Si dice “Garante per le persone private della libertà personale”. S’intende chi entra nelle carceri per capire, parlando con i detenuti, cosa si può fare per migliorarne le condizioni. Non è uno di quei compiti da svolgersi al riparo di una scrivania e dietro lo schermo di un pc. E nemmeno un ruolo per cui è sufficiente il pelo sullo stomaco. Ma questa è la fine della storia. L’inizio della parabola che ci narra Pino Roveredo è il giorno del suo arresto e le settimane in cui lui era il carcerato.
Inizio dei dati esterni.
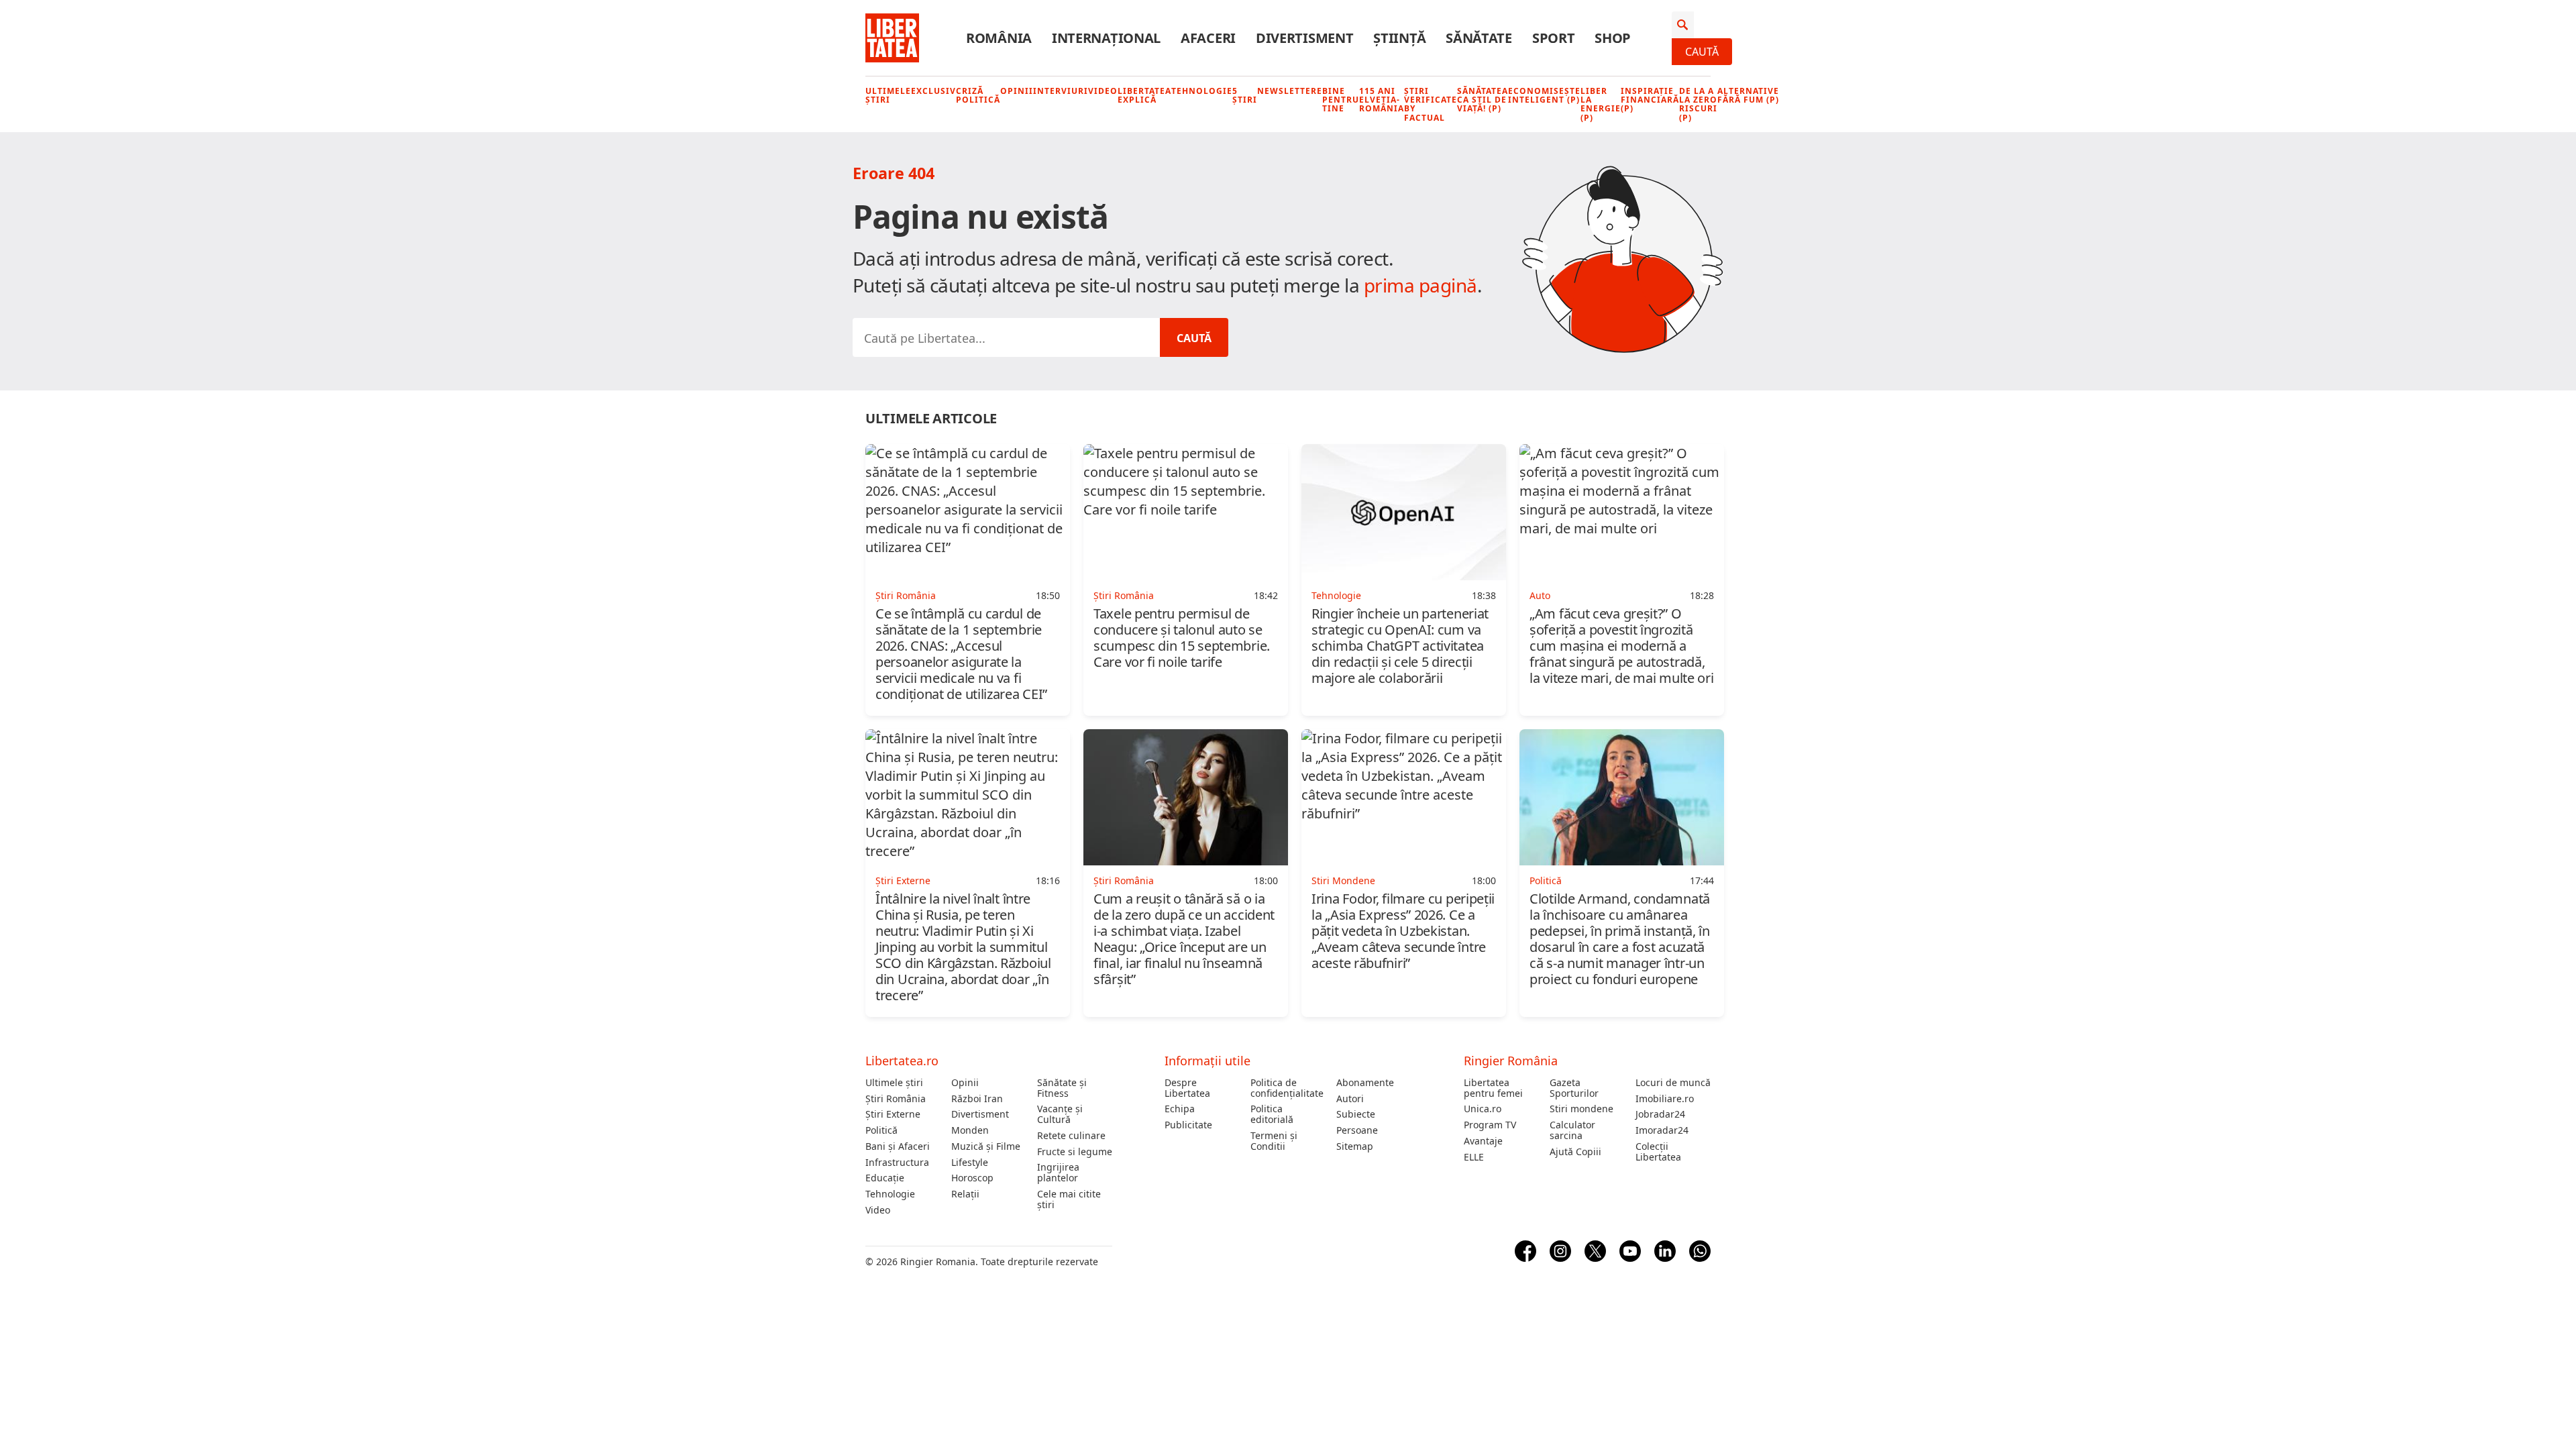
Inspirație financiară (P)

Un libro fatto di storie, umanità, poesia e rabbia, di libertà negate e di sogni. Un’analisi lucida sulla condizione delle carceri, sul mondo invisibile di un’istituzione totale, sulle relazioni umane tra i detenuti, sulla privazione del tempo e dello spazio. Con la sua straordinaria prosa, Roveredo si pone ancora una volta dalla parte degli ultimi, di coloro che sono rinchiusi in una cella e che non hanno possibilità di riscattare una vita di salite.